Despite the precision of manufacturing operations, we can’t always predict the future. That’s why simulation is such an asset to Caterpillar, allowing us to apply data and virtual tools to visualize a product or process before we create it in the physical world. Simulation saves us time, money and resources and allows us to iterate quickly to create the best possible solutions for our customers. Here are a few ways that simulation makes a difference in Caterpillar’s operations.
Manufacturing and related processes are complex sequences of events. How many capital assets and people are needed to manufacture the parts? What’s the best factory layout or manufacturing line design to move product quickly? Discrete Event Simulation uses time-based simulation and statistics to analyze these events, and virtual experiments are run to improve efficiency – all before money is spent or production lines are impacted.
Caterpillar uses castings to create machine parts by pouring molten metal into a mold. But before we do this, our foundry team uses software to simulate proposed casting process designs, helping the team visualize the materials in the process and assess the final part’s quality.
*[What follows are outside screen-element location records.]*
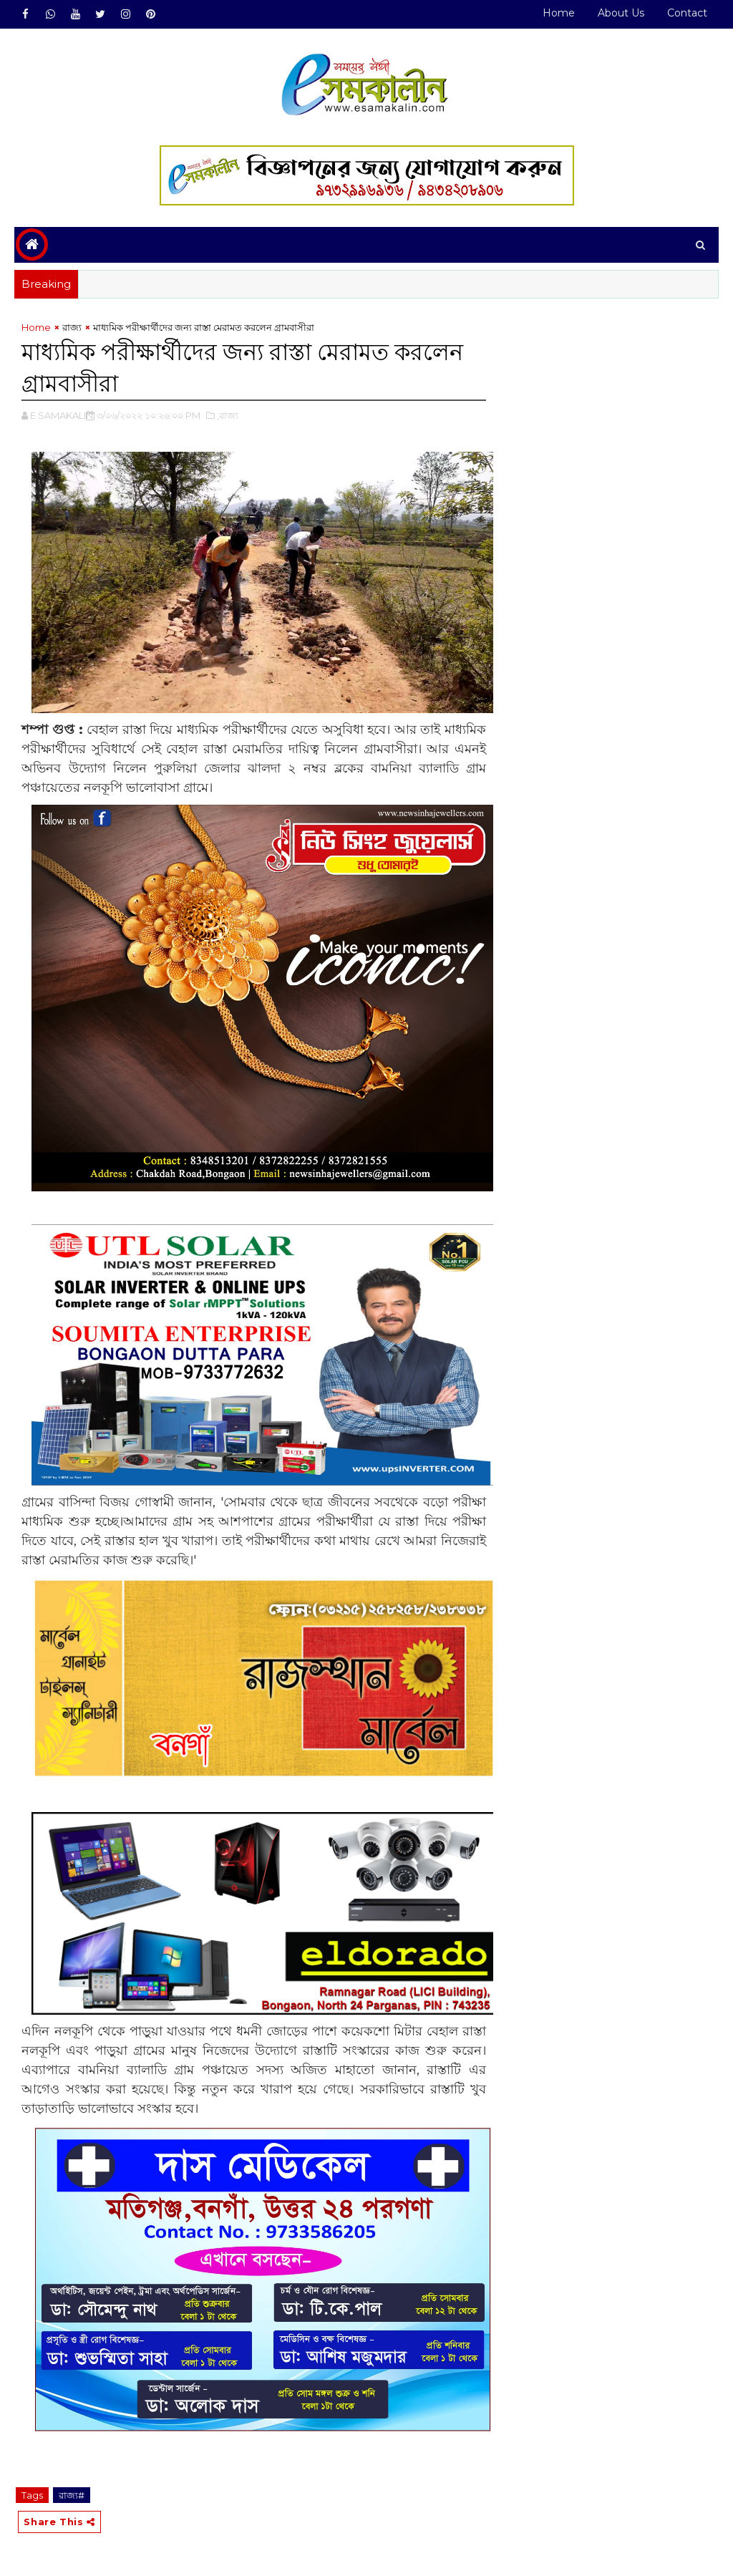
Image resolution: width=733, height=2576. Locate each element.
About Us (621, 12)
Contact (687, 12)
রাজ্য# (71, 2495)
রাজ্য (72, 327)
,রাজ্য (227, 415)
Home (559, 12)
Virtually selecting the best design increases the number of castings our team creates and keeps our quality high.
Large engines that power ships or oil rigs often create assembly challenges because of the engines’ complexity and size. That’s why Caterpillar uses a virtual build process to develop a safe, repeatable, effective manufacturing process for engines. Analytics tools help us prioritize highly complex engines to run through the virtual-build process, letting us proactively identify potential issues before the engines are built in iron.
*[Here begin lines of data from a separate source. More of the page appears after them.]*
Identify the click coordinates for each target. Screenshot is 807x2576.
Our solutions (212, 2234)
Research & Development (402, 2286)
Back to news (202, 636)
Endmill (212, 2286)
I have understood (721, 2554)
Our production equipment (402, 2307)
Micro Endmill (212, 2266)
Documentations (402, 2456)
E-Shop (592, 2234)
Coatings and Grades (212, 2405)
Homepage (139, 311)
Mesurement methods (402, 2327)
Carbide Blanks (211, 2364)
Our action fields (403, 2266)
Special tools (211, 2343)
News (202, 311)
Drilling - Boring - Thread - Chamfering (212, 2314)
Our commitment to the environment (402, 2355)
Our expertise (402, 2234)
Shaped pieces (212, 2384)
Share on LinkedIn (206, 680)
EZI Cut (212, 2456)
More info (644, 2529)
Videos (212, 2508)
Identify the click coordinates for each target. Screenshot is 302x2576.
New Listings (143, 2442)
The heat generated in the welding process distorts metal structures, which negatively impacts the life of a product. Caterpillar’s welding simulation tools predict this distortion and help our team find the best weld sequence – out of millions or more – to minimize distortion. This saves our team time and money by avoiding the need to straighten metal structures after they’re welded, and it helps to ensure long-lasting welds that our customers can rely on.
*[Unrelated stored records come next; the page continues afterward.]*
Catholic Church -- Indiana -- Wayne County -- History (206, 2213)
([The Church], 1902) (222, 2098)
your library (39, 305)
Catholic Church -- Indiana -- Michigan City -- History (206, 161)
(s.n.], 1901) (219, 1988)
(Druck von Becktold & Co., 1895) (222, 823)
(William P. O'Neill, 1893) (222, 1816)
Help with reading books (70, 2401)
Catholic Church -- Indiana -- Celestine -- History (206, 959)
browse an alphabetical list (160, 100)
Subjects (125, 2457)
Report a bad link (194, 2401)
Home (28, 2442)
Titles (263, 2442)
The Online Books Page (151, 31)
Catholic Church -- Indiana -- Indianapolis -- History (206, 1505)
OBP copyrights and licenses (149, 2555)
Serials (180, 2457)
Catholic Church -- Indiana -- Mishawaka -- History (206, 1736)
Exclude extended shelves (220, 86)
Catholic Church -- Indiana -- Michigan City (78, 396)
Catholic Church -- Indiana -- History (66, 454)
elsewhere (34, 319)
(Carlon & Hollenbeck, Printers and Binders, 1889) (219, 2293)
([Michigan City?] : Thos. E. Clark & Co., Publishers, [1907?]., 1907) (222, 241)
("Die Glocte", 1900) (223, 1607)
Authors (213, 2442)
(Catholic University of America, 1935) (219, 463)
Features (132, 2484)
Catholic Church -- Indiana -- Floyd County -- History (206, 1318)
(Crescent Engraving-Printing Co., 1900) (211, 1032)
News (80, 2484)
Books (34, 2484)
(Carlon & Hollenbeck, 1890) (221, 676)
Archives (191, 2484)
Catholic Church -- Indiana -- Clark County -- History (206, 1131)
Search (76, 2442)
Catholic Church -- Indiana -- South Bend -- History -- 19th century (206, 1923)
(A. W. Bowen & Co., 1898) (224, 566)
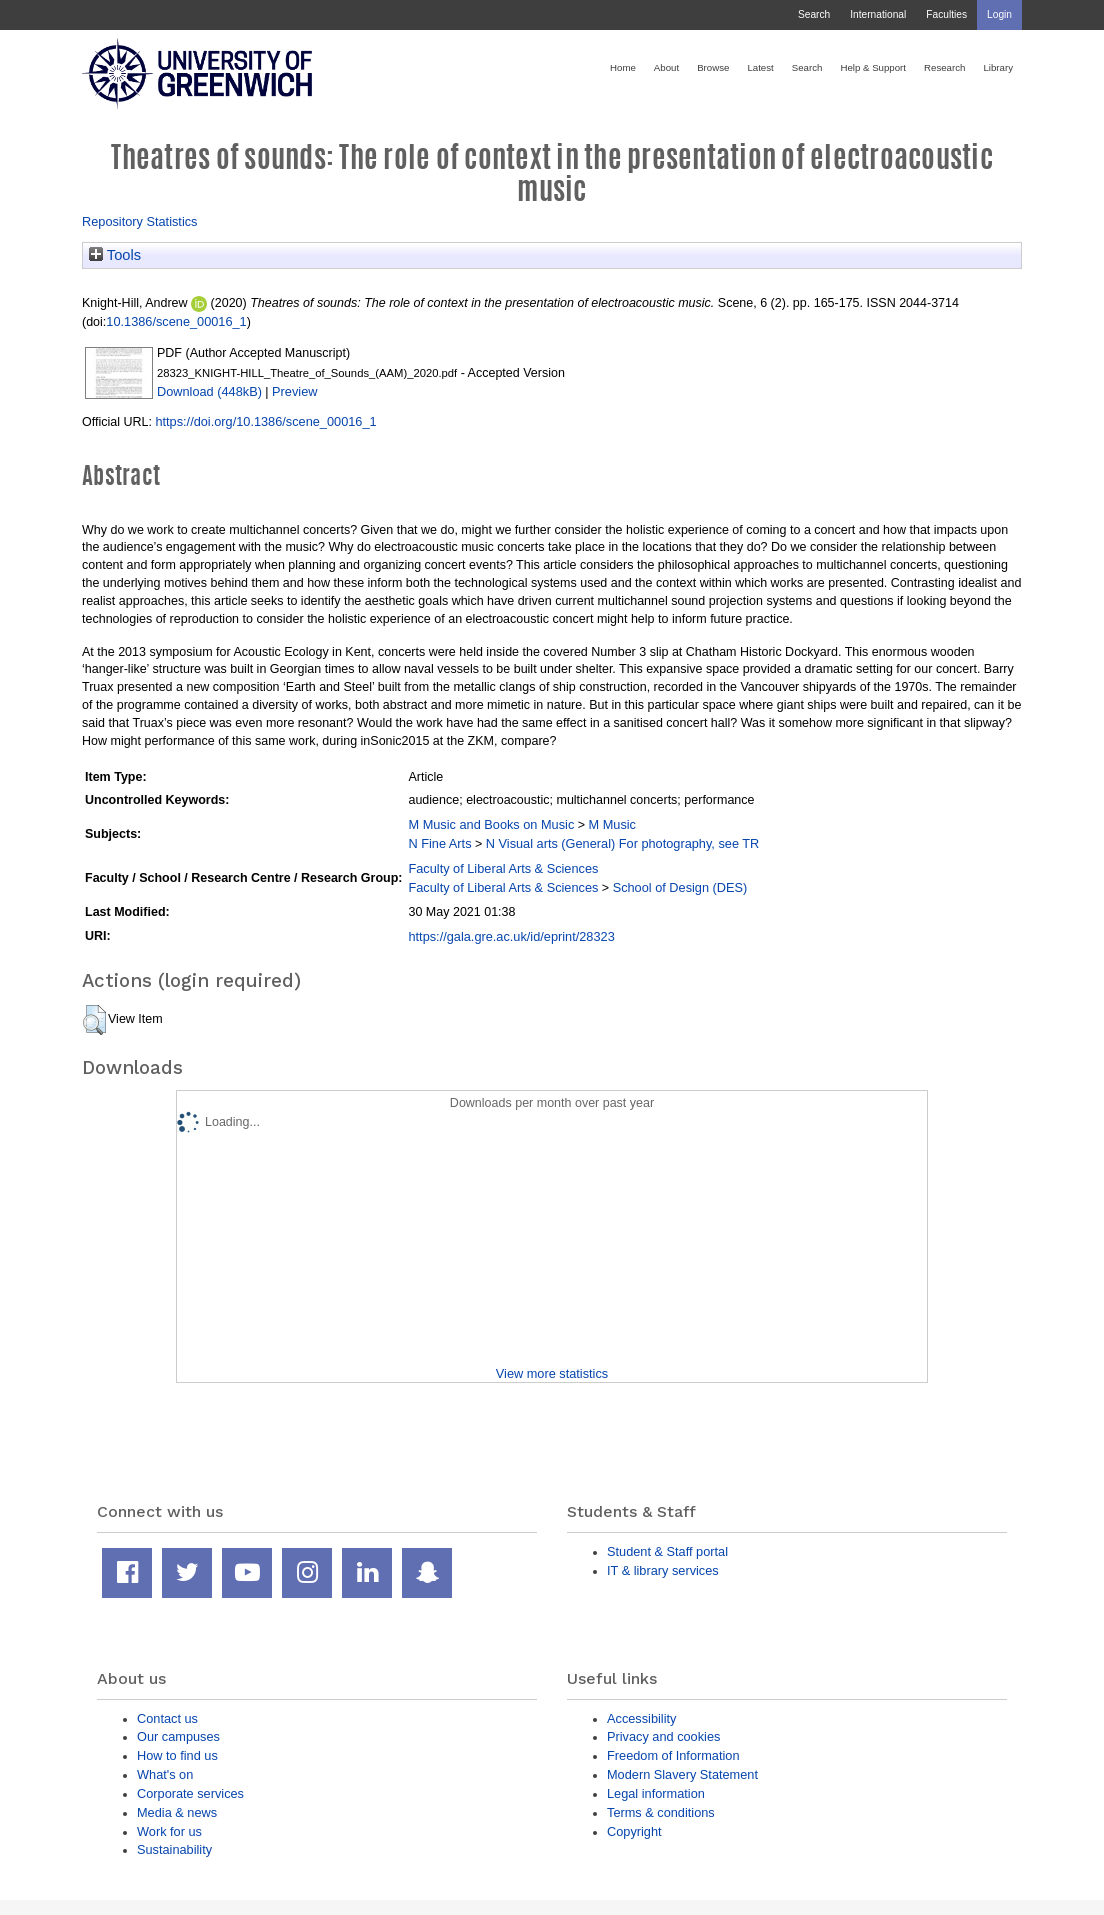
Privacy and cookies (663, 1736)
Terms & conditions (661, 1812)
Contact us (167, 1718)
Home (623, 67)
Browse (713, 67)
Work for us (169, 1831)
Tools (115, 255)
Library (998, 67)
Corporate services (190, 1793)
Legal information (656, 1793)
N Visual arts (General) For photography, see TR (623, 843)
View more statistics (552, 1373)
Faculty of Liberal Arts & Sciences (503, 868)
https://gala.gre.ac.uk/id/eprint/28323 (511, 936)
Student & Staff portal (667, 1551)
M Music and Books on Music (491, 824)
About (666, 67)
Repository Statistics (140, 221)
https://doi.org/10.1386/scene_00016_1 (265, 421)
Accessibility (641, 1718)
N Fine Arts (439, 843)
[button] (94, 1020)
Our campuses (178, 1736)
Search (814, 14)
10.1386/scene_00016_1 (176, 321)
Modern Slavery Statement (682, 1774)
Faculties (946, 14)
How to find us (177, 1755)
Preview (294, 391)
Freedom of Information (673, 1755)
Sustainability (174, 1849)
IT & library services (663, 1570)
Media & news (177, 1812)
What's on (165, 1774)
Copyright (634, 1831)
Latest (760, 67)
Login (999, 14)
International (878, 14)
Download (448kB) (209, 391)
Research (944, 67)
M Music (612, 824)
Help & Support (873, 67)
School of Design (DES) (680, 887)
Driving high paint-finish quality on our products involves many challenging operations, like electro-coating processes, curing oven design, airflow management and paint spray systems. Using computational fluid dynamics simulation, we review the paint process and streamline it virtually, so we already know the best equipment layout, curing temperature, line speed and other details before the parts ever hit the paint shop. This helps us reduce rework and time to production, increase sustainability and ensure quality.